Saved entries
────────────────────────────────────────

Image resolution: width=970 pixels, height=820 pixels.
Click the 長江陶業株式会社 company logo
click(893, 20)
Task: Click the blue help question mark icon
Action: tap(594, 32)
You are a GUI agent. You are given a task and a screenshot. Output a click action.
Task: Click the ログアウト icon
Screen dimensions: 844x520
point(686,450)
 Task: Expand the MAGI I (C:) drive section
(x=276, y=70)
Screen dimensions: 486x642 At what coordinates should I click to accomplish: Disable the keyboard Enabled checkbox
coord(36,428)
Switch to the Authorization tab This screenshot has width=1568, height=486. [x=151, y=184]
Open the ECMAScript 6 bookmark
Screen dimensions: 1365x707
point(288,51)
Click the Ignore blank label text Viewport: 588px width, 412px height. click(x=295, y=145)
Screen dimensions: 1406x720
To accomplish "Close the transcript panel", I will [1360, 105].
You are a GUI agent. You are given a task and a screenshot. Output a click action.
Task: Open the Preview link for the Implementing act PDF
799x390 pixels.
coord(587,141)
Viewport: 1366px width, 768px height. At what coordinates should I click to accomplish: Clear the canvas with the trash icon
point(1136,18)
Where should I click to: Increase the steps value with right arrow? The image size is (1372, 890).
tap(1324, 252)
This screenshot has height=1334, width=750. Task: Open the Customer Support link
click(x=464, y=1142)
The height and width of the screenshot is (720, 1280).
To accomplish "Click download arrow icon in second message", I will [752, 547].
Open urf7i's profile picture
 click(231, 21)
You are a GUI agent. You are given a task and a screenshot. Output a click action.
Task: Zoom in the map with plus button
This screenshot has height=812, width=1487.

────────────────────────────────────────

● WORK ITEM
Retype all the data. Nothing may be left out or altered.

● EXERCISE RESPONSE
Image resolution: width=970 pixels, height=820 pixels.
Click the 長江陶業株式会社 company logo
click(893, 20)
Task: Click the blue help question mark icon
Action: tap(594, 32)
You are a GUI agent. You are given a task and a screenshot. Output a click action.
Task: Click the ログアウト icon
Screen dimensions: 844x520
point(686,450)
 Task: Expand the MAGI I (C:) drive section
(x=276, y=70)
Screen dimensions: 486x642 At what coordinates should I click to accomplish: Disable the keyboard Enabled checkbox
coord(36,428)
Switch to the Authorization tab This screenshot has width=1568, height=486. [x=151, y=184]
Open the ECMAScript 6 bookmark
Screen dimensions: 1365x707
point(288,51)
Click the Ignore blank label text Viewport: 588px width, 412px height. click(x=295, y=145)
Screen dimensions: 1406x720
To accomplish "Close the transcript panel", I will [1360, 105].
You are a GUI agent. You are given a task and a screenshot. Output a click action.
Task: Open the Preview link for the Implementing act PDF
799x390 pixels.
coord(587,141)
Viewport: 1366px width, 768px height. At what coordinates should I click to accomplish: Clear the canvas with the trash icon
point(1136,18)
Where should I click to: Increase the steps value with right arrow? The image size is (1372, 890).
tap(1324, 252)
This screenshot has height=1334, width=750. Task: Open the Customer Support link
click(x=464, y=1142)
The height and width of the screenshot is (720, 1280).
To accomplish "Click download arrow icon in second message", I will [752, 547].
Open urf7i's profile picture
 click(231, 21)
You are a GUI agent. You are given a task and a screenshot. Output a click action.
Task: Zoom in the map with plus button
This screenshot has height=812, width=1487.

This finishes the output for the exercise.